Task to complete:
Please reproduce all of the material below, line for line and without any changes.

........

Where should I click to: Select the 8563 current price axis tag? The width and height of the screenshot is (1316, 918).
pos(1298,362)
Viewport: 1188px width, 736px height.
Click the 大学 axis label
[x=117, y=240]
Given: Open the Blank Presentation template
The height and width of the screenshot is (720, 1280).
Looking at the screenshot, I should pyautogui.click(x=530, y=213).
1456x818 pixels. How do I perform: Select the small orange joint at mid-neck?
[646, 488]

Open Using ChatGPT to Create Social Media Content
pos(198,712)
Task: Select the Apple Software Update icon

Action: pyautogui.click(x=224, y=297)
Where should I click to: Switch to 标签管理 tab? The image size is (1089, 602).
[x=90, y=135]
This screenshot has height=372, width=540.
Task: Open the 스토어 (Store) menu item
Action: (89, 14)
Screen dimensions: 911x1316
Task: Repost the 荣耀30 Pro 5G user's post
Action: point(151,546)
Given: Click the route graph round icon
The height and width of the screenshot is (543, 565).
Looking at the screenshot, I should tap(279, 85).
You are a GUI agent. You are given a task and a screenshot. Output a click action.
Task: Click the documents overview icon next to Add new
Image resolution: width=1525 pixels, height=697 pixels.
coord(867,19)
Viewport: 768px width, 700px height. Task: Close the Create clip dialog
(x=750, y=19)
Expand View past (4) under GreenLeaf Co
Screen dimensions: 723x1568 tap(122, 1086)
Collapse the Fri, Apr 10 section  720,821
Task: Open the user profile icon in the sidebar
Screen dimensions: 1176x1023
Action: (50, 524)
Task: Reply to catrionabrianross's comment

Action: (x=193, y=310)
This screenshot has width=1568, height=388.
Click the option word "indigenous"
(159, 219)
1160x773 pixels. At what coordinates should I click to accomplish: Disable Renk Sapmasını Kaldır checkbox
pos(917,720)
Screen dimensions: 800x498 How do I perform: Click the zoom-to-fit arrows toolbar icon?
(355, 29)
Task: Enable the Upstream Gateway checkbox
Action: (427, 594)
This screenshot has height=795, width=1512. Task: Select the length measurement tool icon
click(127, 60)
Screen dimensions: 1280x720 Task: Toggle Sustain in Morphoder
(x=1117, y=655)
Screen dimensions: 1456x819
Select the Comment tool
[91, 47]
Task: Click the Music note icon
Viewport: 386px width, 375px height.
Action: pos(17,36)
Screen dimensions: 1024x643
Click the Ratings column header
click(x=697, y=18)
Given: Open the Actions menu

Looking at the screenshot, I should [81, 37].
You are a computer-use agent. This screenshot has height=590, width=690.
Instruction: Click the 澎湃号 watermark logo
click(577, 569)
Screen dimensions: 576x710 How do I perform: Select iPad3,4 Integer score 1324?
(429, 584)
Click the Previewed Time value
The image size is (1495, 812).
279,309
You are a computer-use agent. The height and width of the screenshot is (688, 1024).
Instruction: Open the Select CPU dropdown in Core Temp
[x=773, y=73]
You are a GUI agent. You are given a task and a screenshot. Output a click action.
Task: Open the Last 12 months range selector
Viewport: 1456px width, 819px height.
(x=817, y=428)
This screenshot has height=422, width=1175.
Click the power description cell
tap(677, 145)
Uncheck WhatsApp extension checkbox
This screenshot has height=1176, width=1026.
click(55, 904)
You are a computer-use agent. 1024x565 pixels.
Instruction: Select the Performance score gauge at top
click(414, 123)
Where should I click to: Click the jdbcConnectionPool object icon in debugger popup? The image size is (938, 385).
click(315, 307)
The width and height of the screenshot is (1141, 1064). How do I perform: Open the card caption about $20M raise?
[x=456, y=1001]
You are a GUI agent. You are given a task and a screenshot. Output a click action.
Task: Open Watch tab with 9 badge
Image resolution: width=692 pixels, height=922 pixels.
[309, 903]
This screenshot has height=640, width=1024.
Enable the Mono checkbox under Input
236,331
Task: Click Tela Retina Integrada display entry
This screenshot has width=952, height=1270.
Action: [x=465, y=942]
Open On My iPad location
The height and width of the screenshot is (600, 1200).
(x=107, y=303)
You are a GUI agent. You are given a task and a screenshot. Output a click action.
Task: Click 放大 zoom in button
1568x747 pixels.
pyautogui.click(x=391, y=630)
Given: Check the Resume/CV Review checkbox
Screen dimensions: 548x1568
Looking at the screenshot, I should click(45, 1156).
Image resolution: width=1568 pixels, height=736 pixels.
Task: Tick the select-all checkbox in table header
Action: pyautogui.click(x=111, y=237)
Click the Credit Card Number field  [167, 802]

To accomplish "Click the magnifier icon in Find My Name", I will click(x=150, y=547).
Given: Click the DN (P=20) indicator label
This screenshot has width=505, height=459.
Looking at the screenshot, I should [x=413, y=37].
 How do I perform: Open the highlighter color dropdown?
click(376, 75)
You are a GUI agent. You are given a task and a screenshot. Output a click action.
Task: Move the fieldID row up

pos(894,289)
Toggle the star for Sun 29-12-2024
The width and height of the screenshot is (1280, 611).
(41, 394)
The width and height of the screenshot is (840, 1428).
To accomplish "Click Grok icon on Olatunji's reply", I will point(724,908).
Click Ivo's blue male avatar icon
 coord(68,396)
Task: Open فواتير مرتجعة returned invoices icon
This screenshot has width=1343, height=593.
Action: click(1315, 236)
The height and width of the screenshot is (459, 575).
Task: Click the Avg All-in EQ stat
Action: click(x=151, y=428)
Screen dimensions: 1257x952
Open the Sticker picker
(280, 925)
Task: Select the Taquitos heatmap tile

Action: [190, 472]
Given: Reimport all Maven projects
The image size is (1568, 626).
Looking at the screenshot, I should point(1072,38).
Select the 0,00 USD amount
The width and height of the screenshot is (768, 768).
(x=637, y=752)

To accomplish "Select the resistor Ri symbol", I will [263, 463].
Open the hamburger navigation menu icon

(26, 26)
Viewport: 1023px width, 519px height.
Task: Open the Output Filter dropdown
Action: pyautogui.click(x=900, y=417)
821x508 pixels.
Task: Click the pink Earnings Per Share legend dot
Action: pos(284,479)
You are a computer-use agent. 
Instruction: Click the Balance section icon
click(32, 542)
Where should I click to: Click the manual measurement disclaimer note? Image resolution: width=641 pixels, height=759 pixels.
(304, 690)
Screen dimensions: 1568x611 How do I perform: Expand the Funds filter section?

........

The solution:
Where should I click to: Select the 8563 current price axis tag? The width and height of the screenshot is (1316, 918).
pos(1298,362)
Viewport: 1188px width, 736px height.
Click the 大学 axis label
[x=117, y=240]
Given: Open the Blank Presentation template
The height and width of the screenshot is (720, 1280).
Looking at the screenshot, I should pyautogui.click(x=530, y=213).
1456x818 pixels. How do I perform: Select the small orange joint at mid-neck?
[646, 488]

Open Using ChatGPT to Create Social Media Content
pos(198,712)
Task: Select the Apple Software Update icon

Action: pyautogui.click(x=224, y=297)
Where should I click to: Switch to 标签管理 tab? The image size is (1089, 602).
[x=90, y=135]
This screenshot has height=372, width=540.
Task: Open the 스토어 (Store) menu item
Action: (89, 14)
Screen dimensions: 911x1316
Task: Repost the 荣耀30 Pro 5G user's post
Action: point(151,546)
Given: Click the route graph round icon
The height and width of the screenshot is (543, 565).
Looking at the screenshot, I should tap(279, 85).
You are a GUI agent. You are given a task and a screenshot. Output a click action.
Task: Click the documents overview icon next to Add new
Image resolution: width=1525 pixels, height=697 pixels.
coord(867,19)
Viewport: 768px width, 700px height. Task: Close the Create clip dialog
(x=750, y=19)
Expand View past (4) under GreenLeaf Co
Screen dimensions: 723x1568 tap(122, 1086)
Collapse the Fri, Apr 10 section  720,821
Task: Open the user profile icon in the sidebar
Screen dimensions: 1176x1023
Action: (50, 524)
Task: Reply to catrionabrianross's comment

Action: (x=193, y=310)
This screenshot has width=1568, height=388.
Click the option word "indigenous"
(159, 219)
1160x773 pixels. At what coordinates should I click to accomplish: Disable Renk Sapmasını Kaldır checkbox
pos(917,720)
Screen dimensions: 800x498 How do I perform: Click the zoom-to-fit arrows toolbar icon?
(355, 29)
Task: Enable the Upstream Gateway checkbox
Action: (427, 594)
This screenshot has height=795, width=1512. Task: Select the length measurement tool icon
click(127, 60)
Screen dimensions: 1280x720 Task: Toggle Sustain in Morphoder
(x=1117, y=655)
Screen dimensions: 1456x819
Select the Comment tool
[91, 47]
Task: Click the Music note icon
Viewport: 386px width, 375px height.
Action: pos(17,36)
Screen dimensions: 1024x643
Click the Ratings column header
click(x=697, y=18)
Given: Open the Actions menu

Looking at the screenshot, I should [81, 37].
You are a computer-use agent. This screenshot has height=590, width=690.
Instruction: Click the 澎湃号 watermark logo
click(577, 569)
Screen dimensions: 576x710 How do I perform: Select iPad3,4 Integer score 1324?
(429, 584)
Click the Previewed Time value
The image size is (1495, 812).
279,309
You are a computer-use agent. The height and width of the screenshot is (688, 1024).
Instruction: Open the Select CPU dropdown in Core Temp
[x=773, y=73]
You are a GUI agent. You are given a task and a screenshot. Output a click action.
Task: Open the Last 12 months range selector
Viewport: 1456px width, 819px height.
(x=817, y=428)
This screenshot has height=422, width=1175.
Click the power description cell
tap(677, 145)
Uncheck WhatsApp extension checkbox
This screenshot has height=1176, width=1026.
click(55, 904)
You are a computer-use agent. 1024x565 pixels.
Instruction: Select the Performance score gauge at top
click(414, 123)
Where should I click to: Click the jdbcConnectionPool object icon in debugger popup? The image size is (938, 385).
click(315, 307)
The width and height of the screenshot is (1141, 1064). How do I perform: Open the card caption about $20M raise?
[x=456, y=1001]
You are a GUI agent. You are given a task and a screenshot. Output a click action.
Task: Open Watch tab with 9 badge
Image resolution: width=692 pixels, height=922 pixels.
[309, 903]
This screenshot has height=640, width=1024.
Enable the Mono checkbox under Input
236,331
Task: Click Tela Retina Integrada display entry
This screenshot has width=952, height=1270.
Action: [x=465, y=942]
Open On My iPad location
The height and width of the screenshot is (600, 1200).
(x=107, y=303)
You are a GUI agent. You are given a task and a screenshot. Output a click action.
Task: Click 放大 zoom in button
1568x747 pixels.
pyautogui.click(x=391, y=630)
Given: Check the Resume/CV Review checkbox
Screen dimensions: 548x1568
Looking at the screenshot, I should click(45, 1156).
Image resolution: width=1568 pixels, height=736 pixels.
Task: Tick the select-all checkbox in table header
Action: pyautogui.click(x=111, y=237)
Click the Credit Card Number field  [167, 802]

To accomplish "Click the magnifier icon in Find My Name", I will click(x=150, y=547).
Given: Click the DN (P=20) indicator label
This screenshot has width=505, height=459.
Looking at the screenshot, I should [x=413, y=37].
 How do I perform: Open the highlighter color dropdown?
click(376, 75)
You are a GUI agent. You are given a task and a screenshot. Output a click action.
Task: Move the fieldID row up

pos(894,289)
Toggle the star for Sun 29-12-2024
The width and height of the screenshot is (1280, 611).
(41, 394)
The width and height of the screenshot is (840, 1428).
To accomplish "Click Grok icon on Olatunji's reply", I will point(724,908).
Click Ivo's blue male avatar icon
 coord(68,396)
Task: Open فواتير مرتجعة returned invoices icon
This screenshot has width=1343, height=593.
Action: click(1315, 236)
The height and width of the screenshot is (459, 575).
Task: Click the Avg All-in EQ stat
Action: click(x=151, y=428)
Screen dimensions: 1257x952
Open the Sticker picker
(280, 925)
Task: Select the Taquitos heatmap tile

Action: [190, 472]
Given: Reimport all Maven projects
The image size is (1568, 626).
Looking at the screenshot, I should point(1072,38).
Select the 0,00 USD amount
The width and height of the screenshot is (768, 768).
(x=637, y=752)

To accomplish "Select the resistor Ri symbol", I will [263, 463].
Open the hamburger navigation menu icon

(26, 26)
Viewport: 1023px width, 519px height.
Task: Open the Output Filter dropdown
Action: pyautogui.click(x=900, y=417)
821x508 pixels.
Task: Click the pink Earnings Per Share legend dot
Action: pos(284,479)
You are a computer-use agent. 
Instruction: Click the Balance section icon
click(32, 542)
Where should I click to: Click the manual measurement disclaimer note? Image resolution: width=641 pixels, height=759 pixels.
(304, 690)
Screen dimensions: 1568x611 How do I perform: Expand the Funds filter section?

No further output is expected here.